International career^{‡}
- 2022: Luxembourg U16 / 2 / (0)
- 2024–2025: Luxembourg U19 / 7 / (0)
- 2026–: Luxembourg U21 / 1 / (0)

= Aston da Silva =

Luxembourgish footballer (born 2006)

Aston José da Silva dos Paciencia (born 17 May 2006) is a professional footballer who plays as a defender for Sevilla B. Born in the Netherlands, he is a Luxembourg youth international.

==Early life==
Da Silva was born on 17 May 2006. Born in Roosendaal, Netherlands, he is the cousin of Netherlands international Jordan Teze.

==Club career==
As a youth player, da Silva joined the youth academy of Luxembourgish side FCM Young Boys Diekirch.
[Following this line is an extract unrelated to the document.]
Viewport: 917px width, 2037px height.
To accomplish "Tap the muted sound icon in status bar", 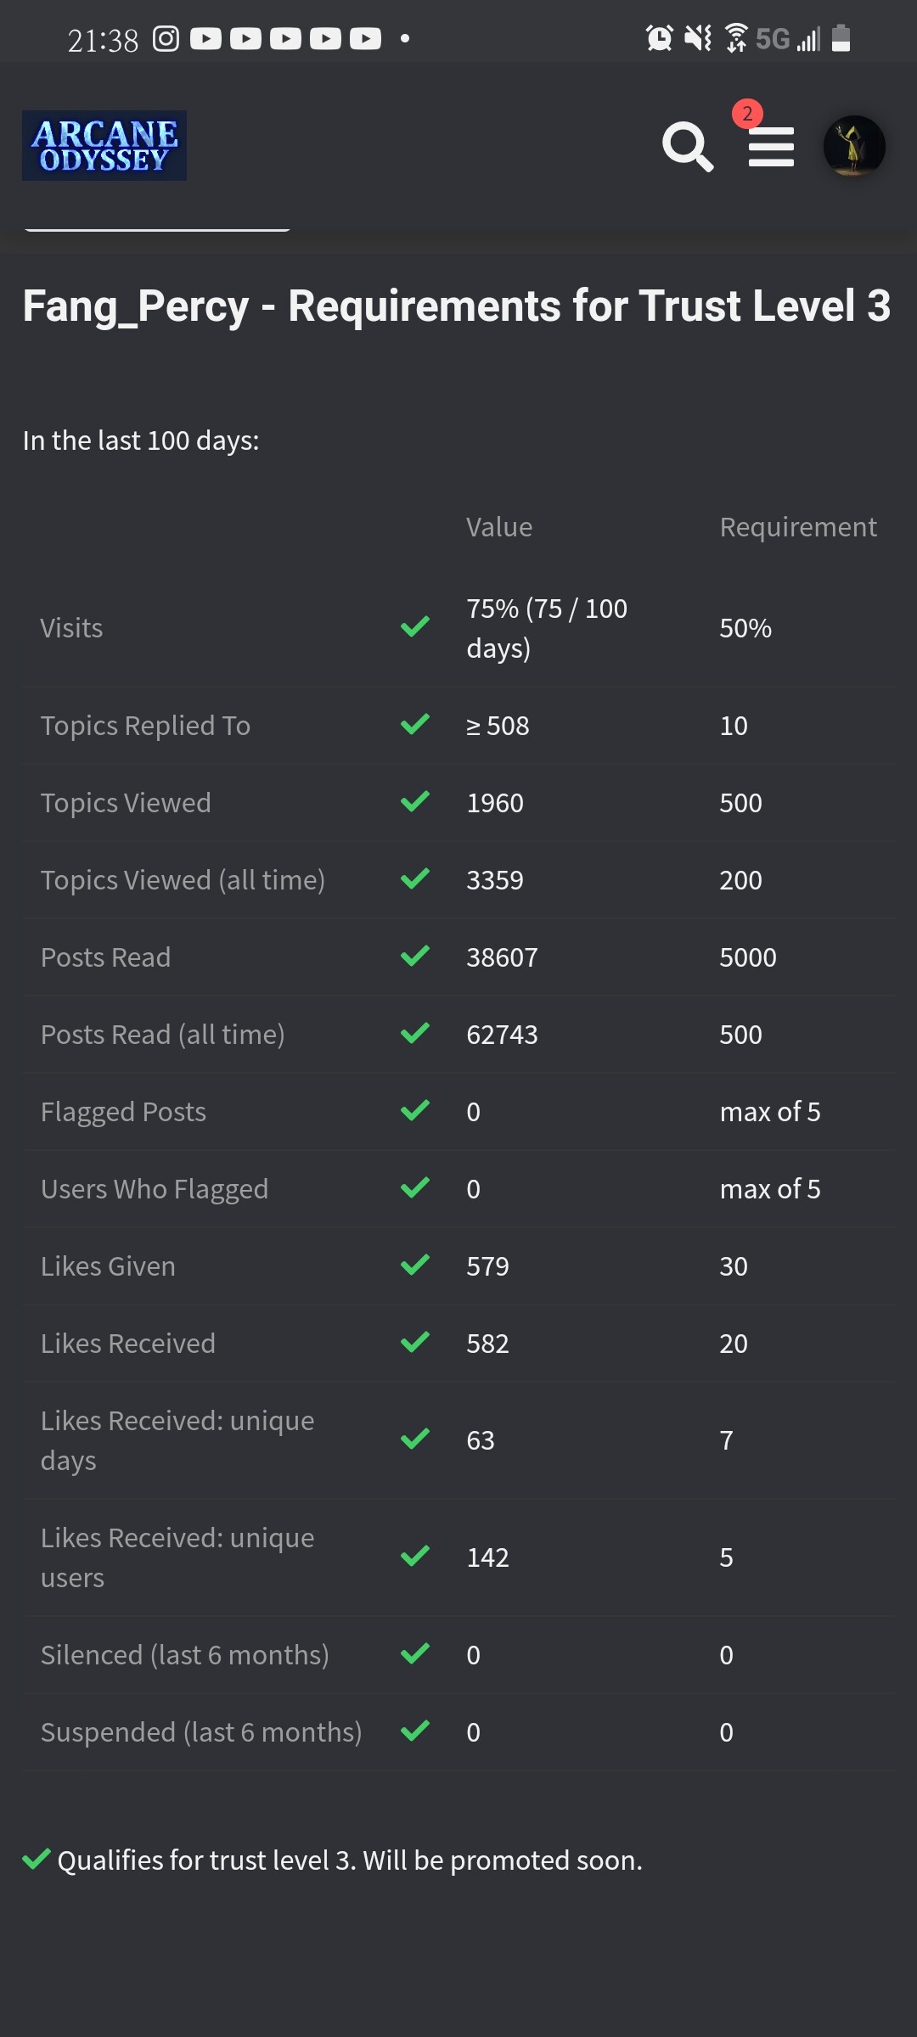I will 698,38.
Following his stint there, he joined the youth academy of Luxembourgish side F91 Dudelange in 2018.

Subsequently, he joined the youth academy of Luxembourgish side Racing FC Union Luxembourg in 2020. In 2024, he joined the youth academy of Dutch side PSV Eindhoven. Two years later, he signed for Spanish side Sevilla B.

==International career==
Da Silva was born in the and is of DR Congolese descent, and moved to Luxembourg at a young age. He holds dual Luxembourgish and Congolese citizenship. He is a Luxembourg youth international. During the spring of 2026, he played for the Luxembourg national under-21 football team for 2027 UEFA European Under-21 Championship qualification.

==Style of play==
Da Silva plays as a defender. German news website OneFootball wrote in 2026 that he "stands out for his imposing physique, measuring 1.85 meters tall. Although his natural position is center back, his versatility allows him to perform effectively at full back".